According to Kevin T. Jackson’s book, Building Reputational Capital: Strategies for Integrity and Fair Play that Improve the Bottom Line, maintaining a good reputation is vital to long-term success. When a company maintains a positive reputation, it attracts the top talent, customers, and investors. Jackson suggests treating reputation as an asset (and including it on your “extended balance sheet”). If you’re interested in learning more about how to build, maintain, and quantify reputation, I highly recommend reading this book.
Here’s a summary from Amazon Books:
“In the aftermath of scandals such as those at Enron and WorldCom, there is a growing suspicion of the corporate world. For this reason it is more important than ever for firms to maintain a good reputation. In Building Reputational Capital, Kevin T. Jackson offers a practical guide to taking the high road – the only path that leads to lasting success.
“Based on extensive research and real-world experience, Building Reputational Capital reveals basic principles of integrity and fairness with which firms can build an enduring reputation. More than image, a firm’s reputation is a form of capital often neglected in the boardroom and overlooked in conventional analyses of financial statements. Speaking directly to the work experience of real people in practical business settings, Jackson couples each principle with straightforward actions that drive management systems, and he provides tested strategies – from downsizing techniques to e-commerce tips – that cultivate the hidden power of a good reputation. He outlines the advantages of a superior reputation (simply put, people want to work for, invest in, and do business with a company or person with integrity), describes the vital role the firm’s leader must play, offers ways to build and protect your reputation on the Internet (from defusing Internet rumors to creating an online community), and shows how to rescue your reputation once disaster hits.

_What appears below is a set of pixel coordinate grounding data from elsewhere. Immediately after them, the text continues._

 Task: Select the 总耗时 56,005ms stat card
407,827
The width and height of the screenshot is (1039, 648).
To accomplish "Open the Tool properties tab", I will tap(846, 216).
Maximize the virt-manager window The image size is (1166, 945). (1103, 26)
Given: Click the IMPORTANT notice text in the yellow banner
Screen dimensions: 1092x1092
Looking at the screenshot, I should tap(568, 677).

Perhaps most important, he shows how to strike the right balance of virtues like authenticity, honesty, responsibility, and stewardship of the environment, employees, and the economy.
“Highlighted with real-life success stories – from giants like Hewlett-Packard to small firms like Thanksgiving Coffee Company (which invests part of its revenues in the Central American villages in which its beans are grown), Building Reputational Capital offers a simple but effective guide for executives, managers, entrepreneurs, legal professionals, and corporate consultants.”